Children with special needs buried neck-deep in compost pits to find cure of their deformities: NHRC issues notice to Karnataka Govt.

NHRC notice to Karnataka Government over practice of neck deep burying of children in compost pits to find cure for their deformities 

The National Human Rights Commission,  India has taken suo motu cognizance of a media report that children with special needs were buried neck-deep in compost pits in Kalaburagi, Karnataka under the belief that exposure to sharp rays during a solar eclipse will cure them of their deformities.

The incidents were reported from three villages in the district: Taj-Sultanpur on the outskirts of Kalaburagi town and Ainolli and Gadi-Lingadalli villages in Chincholi Taluk. Reportedly, following a tip-off, the district child protection task force had rescued the children and reunited them with their families after a medical examination.

The Commission has observed that such rituals tantamount to violation of the human rights of the victim children.

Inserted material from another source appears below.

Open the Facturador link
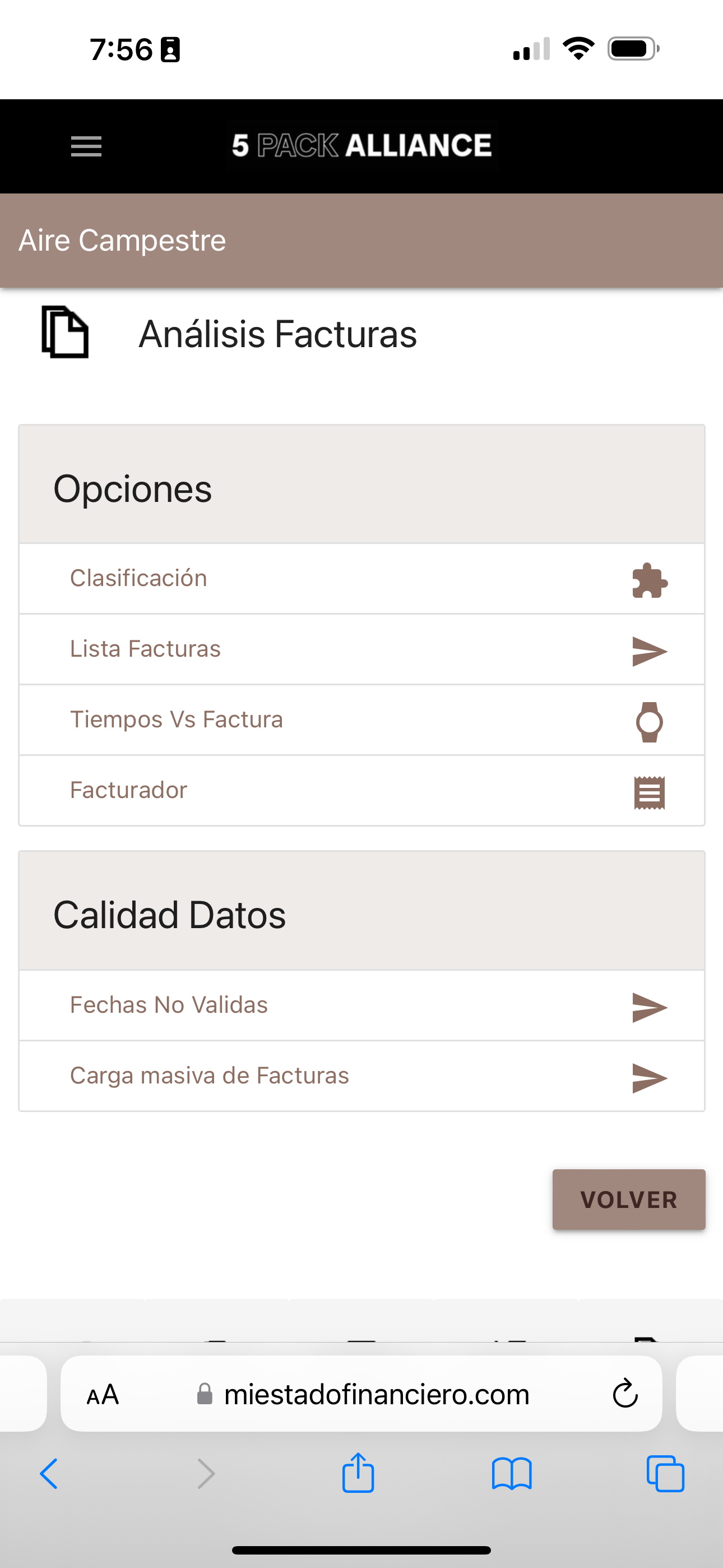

There is a need to sensitize the authorities as well as the parents of such children not to victimize the young ones in the name of blind faith.

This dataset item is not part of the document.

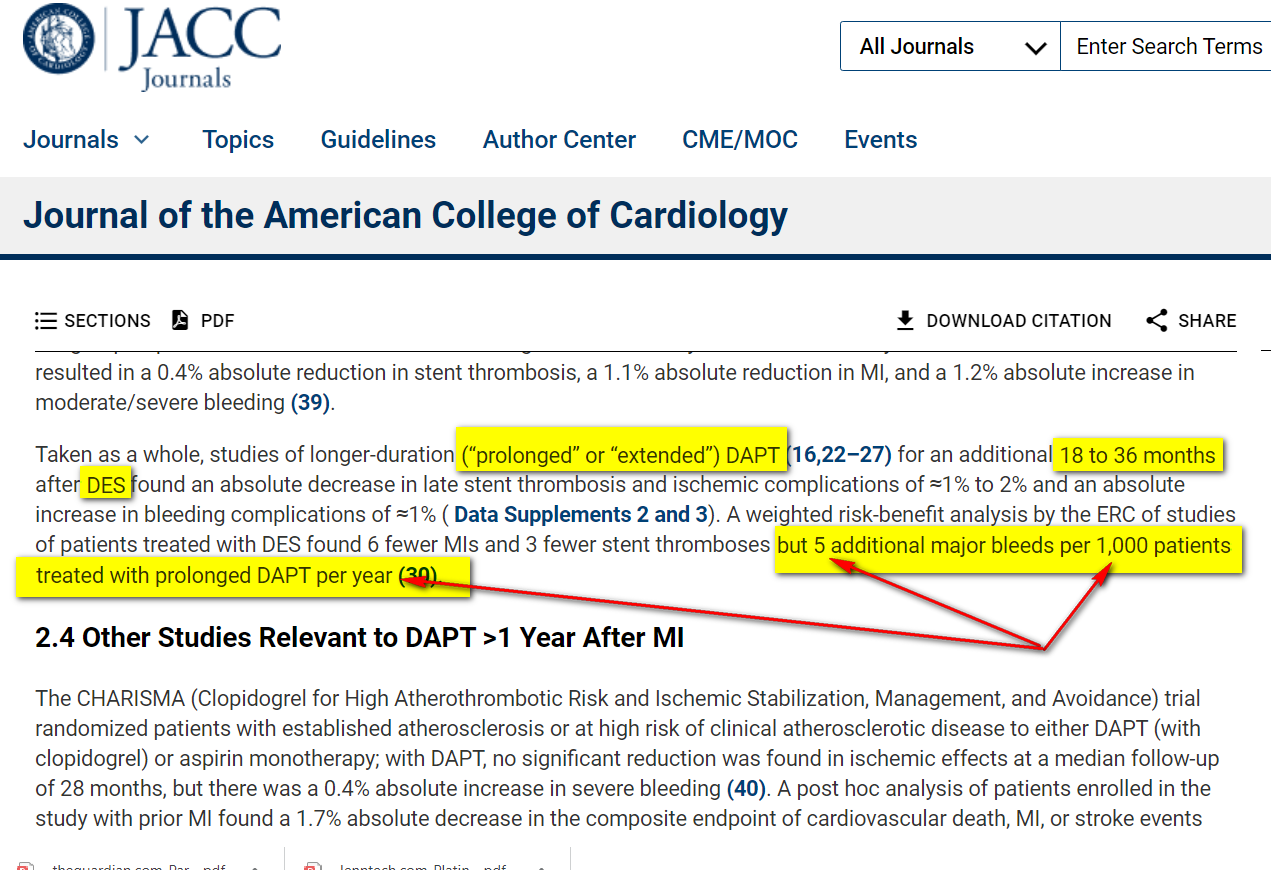The width and height of the screenshot is (1271, 870).
Task: Open the Guidelines menu item
Action: [378, 140]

Accordingly, it has issued a notice to the Govt. of Karnataka through its Chief Secretary calling for a detailed report in the matter.

The Commission would like to know whether, apart from Kalaburagi, this inhuman practice is prevalent in other districts of the State, if so, what action is being taken by the authorities. The report must include if the State Government has issued any guidelines with regard to the subject and status of its implementation. The response is expected within six weeks. The Chief Secretary of the State is expected to look into the matter personally.

Issuing the notice, the Commission has observed that due to spread of COVID-19 virus, the social distancing is being maintained and it is not advisable to organize awareness camps etc. in the villages but through local authorities, with the help of media and various digital modes like video conferencing etc., the awareness with regard to the ill practice and its impact on the tender minds of the children is required to be created amongst the public at large.

Commission has further observed that the ritual appears weird, unethical and cruel towards poor kids, who are being treated with indignity in the name of faith.

Today, when the medical science is progressing and very complicated surgeries are being conducted in the country itself, the young children with deformities required medical care and treatment and not such kind of inhuman practice, which not only subjects them to humiliation but may also cause a kind of inferiority complex. A child who would suffer such trauma will find it definitely very hard to overcome its adverse impact. It will be a nightmare for him/her throughout life.

According to the media report, some sources in the district administration had revealed that the poor children remained buried in the pits for the full duration of the solar eclipse in the rerun of a similar incident reported a decade ago.

The Child Welfare Committee had reportedly intervened into the matter and its Chairman had stated that the rescued children were handed over to their parents after a counseling session. The news report also revealed that one Dr. S. Kamareddy, an orthopaedic surgeon from Kalaburagi town, had offered to perform the rectification surgeries on children, without any cost. The incident was reported earlier also sometime back.